(Input data begins)
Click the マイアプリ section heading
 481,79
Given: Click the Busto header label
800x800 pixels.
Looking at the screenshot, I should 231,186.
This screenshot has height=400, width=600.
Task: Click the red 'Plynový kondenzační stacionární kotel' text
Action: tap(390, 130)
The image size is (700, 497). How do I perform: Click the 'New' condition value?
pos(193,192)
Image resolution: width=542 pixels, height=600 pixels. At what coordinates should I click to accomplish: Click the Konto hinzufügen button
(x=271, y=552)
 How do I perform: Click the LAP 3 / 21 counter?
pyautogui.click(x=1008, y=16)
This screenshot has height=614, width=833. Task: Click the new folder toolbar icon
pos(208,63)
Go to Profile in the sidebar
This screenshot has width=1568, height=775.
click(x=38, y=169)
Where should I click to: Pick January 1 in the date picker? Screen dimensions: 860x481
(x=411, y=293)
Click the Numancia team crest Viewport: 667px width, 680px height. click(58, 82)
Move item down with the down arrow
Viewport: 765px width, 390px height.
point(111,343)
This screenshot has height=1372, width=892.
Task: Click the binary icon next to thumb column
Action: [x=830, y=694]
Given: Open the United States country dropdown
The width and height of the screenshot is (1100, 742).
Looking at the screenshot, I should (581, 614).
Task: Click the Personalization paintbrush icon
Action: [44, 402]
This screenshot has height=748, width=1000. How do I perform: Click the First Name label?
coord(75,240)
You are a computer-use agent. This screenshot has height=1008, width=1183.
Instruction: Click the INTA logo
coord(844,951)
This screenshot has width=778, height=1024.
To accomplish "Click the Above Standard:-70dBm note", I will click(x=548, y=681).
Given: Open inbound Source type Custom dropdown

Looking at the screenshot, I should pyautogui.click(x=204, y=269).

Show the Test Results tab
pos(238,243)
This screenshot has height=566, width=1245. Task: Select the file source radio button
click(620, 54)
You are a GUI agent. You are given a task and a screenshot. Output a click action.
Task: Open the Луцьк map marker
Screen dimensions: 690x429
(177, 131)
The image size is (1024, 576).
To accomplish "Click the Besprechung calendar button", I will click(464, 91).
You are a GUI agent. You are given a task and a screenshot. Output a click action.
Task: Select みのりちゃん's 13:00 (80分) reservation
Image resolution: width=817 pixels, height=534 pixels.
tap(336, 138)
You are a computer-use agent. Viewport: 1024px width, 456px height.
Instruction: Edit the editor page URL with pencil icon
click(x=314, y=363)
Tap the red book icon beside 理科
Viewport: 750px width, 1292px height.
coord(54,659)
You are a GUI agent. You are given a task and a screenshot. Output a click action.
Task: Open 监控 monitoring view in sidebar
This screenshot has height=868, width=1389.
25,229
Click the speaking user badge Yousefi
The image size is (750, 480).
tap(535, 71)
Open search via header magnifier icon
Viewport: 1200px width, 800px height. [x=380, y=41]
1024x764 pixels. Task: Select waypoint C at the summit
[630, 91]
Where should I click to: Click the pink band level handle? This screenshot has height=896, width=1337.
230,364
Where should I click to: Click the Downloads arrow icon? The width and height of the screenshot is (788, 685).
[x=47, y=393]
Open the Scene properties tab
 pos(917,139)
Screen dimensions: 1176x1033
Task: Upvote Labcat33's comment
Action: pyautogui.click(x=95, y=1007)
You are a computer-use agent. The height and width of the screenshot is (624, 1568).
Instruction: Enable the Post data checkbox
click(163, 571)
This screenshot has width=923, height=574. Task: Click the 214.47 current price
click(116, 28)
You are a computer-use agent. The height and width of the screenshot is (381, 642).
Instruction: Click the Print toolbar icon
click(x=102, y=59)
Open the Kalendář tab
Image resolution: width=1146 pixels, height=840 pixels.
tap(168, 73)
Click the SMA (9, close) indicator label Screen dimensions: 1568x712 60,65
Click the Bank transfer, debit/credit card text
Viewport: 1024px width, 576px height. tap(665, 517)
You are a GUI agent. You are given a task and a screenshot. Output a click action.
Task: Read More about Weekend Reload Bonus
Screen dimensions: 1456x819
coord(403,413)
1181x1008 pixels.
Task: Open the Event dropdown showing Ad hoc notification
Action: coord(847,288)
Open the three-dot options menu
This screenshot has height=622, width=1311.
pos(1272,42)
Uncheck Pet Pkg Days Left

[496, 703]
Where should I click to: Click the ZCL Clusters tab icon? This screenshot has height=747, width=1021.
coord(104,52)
(Input data ends)
Task details
Transcribe the records in full, word for word.

Solution for this task
Click the マイアプリ section heading
 481,79
Given: Click the Busto header label
800x800 pixels.
Looking at the screenshot, I should 231,186.
This screenshot has height=400, width=600.
Task: Click the red 'Plynový kondenzační stacionární kotel' text
Action: tap(390, 130)
The image size is (700, 497). How do I perform: Click the 'New' condition value?
pos(193,192)
Image resolution: width=542 pixels, height=600 pixels. At what coordinates should I click to accomplish: Click the Konto hinzufügen button
(x=271, y=552)
 How do I perform: Click the LAP 3 / 21 counter?
pyautogui.click(x=1008, y=16)
This screenshot has height=614, width=833. Task: Click the new folder toolbar icon
pos(208,63)
Go to Profile in the sidebar
This screenshot has width=1568, height=775.
click(x=38, y=169)
Where should I click to: Pick January 1 in the date picker? Screen dimensions: 860x481
(x=411, y=293)
Click the Numancia team crest Viewport: 667px width, 680px height. click(58, 82)
Move item down with the down arrow
Viewport: 765px width, 390px height.
point(111,343)
This screenshot has height=1372, width=892.
Task: Click the binary icon next to thumb column
Action: [x=830, y=694]
Given: Open the United States country dropdown
The width and height of the screenshot is (1100, 742).
Looking at the screenshot, I should (581, 614).
Task: Click the Personalization paintbrush icon
Action: [44, 402]
This screenshot has height=748, width=1000. How do I perform: Click the First Name label?
coord(75,240)
You are a computer-use agent. This screenshot has height=1008, width=1183.
Instruction: Click the INTA logo
coord(844,951)
This screenshot has width=778, height=1024.
To accomplish "Click the Above Standard:-70dBm note", I will click(x=548, y=681).
Given: Open inbound Source type Custom dropdown

Looking at the screenshot, I should pyautogui.click(x=204, y=269).

Show the Test Results tab
pos(238,243)
This screenshot has height=566, width=1245. Task: Select the file source radio button
click(620, 54)
You are a GUI agent. You are given a task and a screenshot. Output a click action.
Task: Open the Луцьк map marker
Screen dimensions: 690x429
(177, 131)
The image size is (1024, 576).
To accomplish "Click the Besprechung calendar button", I will click(464, 91).
You are a GUI agent. You are given a task and a screenshot. Output a click action.
Task: Select みのりちゃん's 13:00 (80分) reservation
Image resolution: width=817 pixels, height=534 pixels.
tap(336, 138)
You are a computer-use agent. Viewport: 1024px width, 456px height.
Instruction: Edit the editor page URL with pencil icon
click(x=314, y=363)
Tap the red book icon beside 理科
Viewport: 750px width, 1292px height.
coord(54,659)
You are a GUI agent. You are given a task and a screenshot. Output a click action.
Task: Open 监控 monitoring view in sidebar
This screenshot has height=868, width=1389.
25,229
Click the speaking user badge Yousefi
The image size is (750, 480).
tap(535, 71)
Open search via header magnifier icon
Viewport: 1200px width, 800px height. [x=380, y=41]
1024x764 pixels. Task: Select waypoint C at the summit
[630, 91]
Where should I click to: Click the pink band level handle? This screenshot has height=896, width=1337.
230,364
Where should I click to: Click the Downloads arrow icon? The width and height of the screenshot is (788, 685).
[x=47, y=393]
Open the Scene properties tab
 pos(917,139)
Screen dimensions: 1176x1033
Task: Upvote Labcat33's comment
Action: pyautogui.click(x=95, y=1007)
You are a computer-use agent. The height and width of the screenshot is (624, 1568).
Instruction: Enable the Post data checkbox
click(163, 571)
This screenshot has width=923, height=574. Task: Click the 214.47 current price
click(116, 28)
You are a computer-use agent. The height and width of the screenshot is (381, 642).
Instruction: Click the Print toolbar icon
click(x=102, y=59)
Open the Kalendář tab
Image resolution: width=1146 pixels, height=840 pixels.
tap(168, 73)
Click the SMA (9, close) indicator label Screen dimensions: 1568x712 60,65
Click the Bank transfer, debit/credit card text
Viewport: 1024px width, 576px height. tap(665, 517)
You are a GUI agent. You are given a task and a screenshot. Output a click action.
Task: Read More about Weekend Reload Bonus
Screen dimensions: 1456x819
coord(403,413)
1181x1008 pixels.
Task: Open the Event dropdown showing Ad hoc notification
Action: coord(847,288)
Open the three-dot options menu
This screenshot has height=622, width=1311.
pos(1272,42)
Uncheck Pet Pkg Days Left

[496, 703]
Where should I click to: Click the ZCL Clusters tab icon? This screenshot has height=747, width=1021.
coord(104,52)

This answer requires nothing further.